Kumba Iron Ore, an Anglo American subsidiary, is the second large SA mining company to report bumper profits and a record high dividend as it reaps higher commodity prices.
On Monday, Anglo American Platinum rewarded shareholders with a R46bn interim dividend, its highest ever, and Kumba on Tuesday returned R23.4bn to shareholders, up from the previous year’s R6.3bn interim dividend.
For the SA government, which is grappling with a weak economy and the fallout of a week of looting, arson and destruction of businesses in KwaZulu-Natal and Gauteng, costing the country tens of billions of rand, the record results from two large mining companies have generated strong tax and royalty inflows.
It underscores the importance of mining as an industry in the SA economy, not only employing 450,000 people directly, but able to keep the country financially sound when other segments of the economy are struggling.
Kumba paid R9.2bn in taxes and royalties in the first half of the year compared with R4.3bn in the same period a year earlier.
Amplats said on Monday it had paid R16.6bn in taxes and royalties.

“Mining has in many ways come to the rescue, particularly from a fiscus perspective, given the greater revenues that have been collected,” said Kumba CEO Themba Mkhwanazi.
Kumba was keen to play a role in a private-public partnership on the railway line linking its mines in the Northern Cape to the Saldanha harbour, he said, without specifying exactly what it wanted to do to improve efficiencies on the link to the coast.

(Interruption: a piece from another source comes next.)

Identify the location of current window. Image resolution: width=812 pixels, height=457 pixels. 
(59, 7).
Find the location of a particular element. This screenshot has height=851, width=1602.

Kumba estimates there is about 6-million tonnes, or 10%, of unrealised capacity on the 60-million tonnes-a-year railway line that can be unlocked through a more reliable and less variable system of using the infrastructure, and the company was ready to help Transnet realise this, he said.
Of concern are the domestic logistics in SA, being rail and port. Kumba lopped 1-million tonnes off its full-year sales forecast because of a difficult first quarter on the railway linking its mines in the Northern Cape to the port of Saldanha and adverse sea conditions in the second quarter. This lost output is worth about R3bn.
In the second half of the year, Transnet, the state-owned rail and port monopoly, undertakes maintenance of the railway line.
Transnet and Kumba worked closely to rectify shortfalls, said Mkhwanazi, noting that rail deliveries rose to 95% of contracted levels from 83% in the first quarter.
He described the relationship with Transnet as open and strong.
Kumba reported after-tax profit of R30.6bn for the six months to end-June compared with R11bn in the year-earlier period. Revenue ballooned to R64bn from R32bn.
“We have effectively earned the equivalent of what we earned in the whole of last year in just six months. It gives you the scale of the record levels of these earnings,” Mkhwanazi said.
Both Anglo American subsidiaries paid shareholders the equivalent of 100% of headline earnings, indicating a belief that stronger markets for iron ore and platinum group metals lie ahead.
The expectation is for iron ore prices to remain “higher for longer”, said Mkhwanazi.
Kumba expects the iron ore price to average $180/tonne, bringing the full-year average to $175/tonne.
Iron ore prices should remain elevated for 2022 and 2023, said Timo Smit, Kumba’s executive head of marketing and seaborne logistics.
“We see continued strong demand ex-China, definitely in China as well. Australia is operating close to logistics capacity, so not much additional supply from there,” he said.
Kumba benefits from two-thirds of its production being lumpy ore, fist-sized chunks of ore sought after by steelmakers, and the high iron content of its product, being 64% compared with the market benchmark of 62%. Kumba earns a hefty premium on its iron ore sales relative to the market price.
In the next three years Kumba will build a 100MW solar array at its Northern Cape operations, with the mines and processing plants needing 60MW and the balance either sent to other Anglo subsidiaries, if companies were allowed to use Eskom’s transmission infrastructure, or sold into the grid.
Kumba wants to move its 140 vehicle mining fleet of trucks off diesel to hydrogen fuel cells if the test work at Amplats’s Mogalakwena opencast mine on this technology proved successful, said Mkhwanazi.
Diesel comprised 86% of Kumba’s annual energy source and the intention was to have the haul trucks converted to hydrogen fuel cells by about 2030, he said.
Kumba would use renewable energy to convert water to hydrogen to power the fleet.